### WORK INSTRUCTION:
Please repeat, from the entries that follow, the lines from the one containing "Task: Tap the search magnifier icon" through the one containing "Select the Property" exactly, adding nothing.

Stored items

/---

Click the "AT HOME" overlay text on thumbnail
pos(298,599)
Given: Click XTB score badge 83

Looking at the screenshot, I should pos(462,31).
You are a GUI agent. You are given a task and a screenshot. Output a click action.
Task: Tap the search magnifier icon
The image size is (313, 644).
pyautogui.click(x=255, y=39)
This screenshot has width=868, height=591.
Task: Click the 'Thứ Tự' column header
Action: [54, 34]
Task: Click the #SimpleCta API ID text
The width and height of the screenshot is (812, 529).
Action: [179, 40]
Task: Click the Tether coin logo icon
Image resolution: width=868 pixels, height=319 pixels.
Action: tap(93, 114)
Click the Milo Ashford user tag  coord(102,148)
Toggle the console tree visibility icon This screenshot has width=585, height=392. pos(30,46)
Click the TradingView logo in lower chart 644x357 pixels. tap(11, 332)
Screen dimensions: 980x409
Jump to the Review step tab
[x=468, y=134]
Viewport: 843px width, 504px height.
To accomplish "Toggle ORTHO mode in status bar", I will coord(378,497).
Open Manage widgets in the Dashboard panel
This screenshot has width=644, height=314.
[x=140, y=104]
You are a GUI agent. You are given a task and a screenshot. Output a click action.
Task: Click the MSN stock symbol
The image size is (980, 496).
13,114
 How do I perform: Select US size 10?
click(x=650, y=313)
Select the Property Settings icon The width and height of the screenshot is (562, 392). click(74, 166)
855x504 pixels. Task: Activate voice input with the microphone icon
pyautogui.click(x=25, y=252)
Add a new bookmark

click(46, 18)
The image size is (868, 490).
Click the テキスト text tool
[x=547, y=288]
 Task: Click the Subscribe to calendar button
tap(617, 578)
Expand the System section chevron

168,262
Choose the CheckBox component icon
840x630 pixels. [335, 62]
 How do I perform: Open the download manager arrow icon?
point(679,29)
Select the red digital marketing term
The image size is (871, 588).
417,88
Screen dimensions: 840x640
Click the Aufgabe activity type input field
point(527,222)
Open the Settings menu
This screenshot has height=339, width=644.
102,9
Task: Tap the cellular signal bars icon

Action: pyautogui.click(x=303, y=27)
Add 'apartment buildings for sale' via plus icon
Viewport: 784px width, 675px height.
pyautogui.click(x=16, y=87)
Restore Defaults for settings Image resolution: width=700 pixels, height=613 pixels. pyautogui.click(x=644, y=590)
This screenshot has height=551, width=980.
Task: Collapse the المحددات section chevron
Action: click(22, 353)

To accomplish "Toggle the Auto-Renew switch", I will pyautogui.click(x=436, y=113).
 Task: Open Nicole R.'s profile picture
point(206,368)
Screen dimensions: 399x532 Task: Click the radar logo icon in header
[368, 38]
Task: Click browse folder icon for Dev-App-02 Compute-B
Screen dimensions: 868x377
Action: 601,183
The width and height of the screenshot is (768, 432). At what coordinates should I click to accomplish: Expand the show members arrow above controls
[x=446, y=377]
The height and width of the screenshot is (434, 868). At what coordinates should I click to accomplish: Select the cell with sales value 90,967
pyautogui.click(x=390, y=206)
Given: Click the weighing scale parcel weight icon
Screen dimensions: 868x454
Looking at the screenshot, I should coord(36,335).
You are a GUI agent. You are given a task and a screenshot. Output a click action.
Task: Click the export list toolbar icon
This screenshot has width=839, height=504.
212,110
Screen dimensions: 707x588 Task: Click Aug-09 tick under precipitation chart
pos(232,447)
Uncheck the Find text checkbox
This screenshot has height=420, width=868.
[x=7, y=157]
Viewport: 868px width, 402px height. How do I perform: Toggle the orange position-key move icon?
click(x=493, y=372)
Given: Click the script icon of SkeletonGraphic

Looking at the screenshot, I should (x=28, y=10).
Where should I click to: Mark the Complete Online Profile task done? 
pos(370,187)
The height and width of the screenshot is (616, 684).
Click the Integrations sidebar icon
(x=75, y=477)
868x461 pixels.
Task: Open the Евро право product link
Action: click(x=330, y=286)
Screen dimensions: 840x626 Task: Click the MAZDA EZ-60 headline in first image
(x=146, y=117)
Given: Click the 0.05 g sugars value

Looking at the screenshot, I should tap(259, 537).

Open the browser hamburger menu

\---

### OUTPUT:
Task: Tap the search magnifier icon
The image size is (313, 644).
pyautogui.click(x=255, y=39)
This screenshot has width=868, height=591.
Task: Click the 'Thứ Tự' column header
Action: [54, 34]
Task: Click the #SimpleCta API ID text
The width and height of the screenshot is (812, 529).
Action: [179, 40]
Task: Click the Tether coin logo icon
Image resolution: width=868 pixels, height=319 pixels.
Action: tap(93, 114)
Click the Milo Ashford user tag  coord(102,148)
Toggle the console tree visibility icon This screenshot has width=585, height=392. pos(30,46)
Click the TradingView logo in lower chart 644x357 pixels. tap(11, 332)
Screen dimensions: 980x409
Jump to the Review step tab
[x=468, y=134]
Viewport: 843px width, 504px height.
To accomplish "Toggle ORTHO mode in status bar", I will coord(378,497).
Open Manage widgets in the Dashboard panel
This screenshot has width=644, height=314.
[x=140, y=104]
You are a GUI agent. You are given a task and a screenshot. Output a click action.
Task: Click the MSN stock symbol
The image size is (980, 496).
13,114
 How do I perform: Select US size 10?
click(x=650, y=313)
Select the Property Settings icon The width and height of the screenshot is (562, 392). click(74, 166)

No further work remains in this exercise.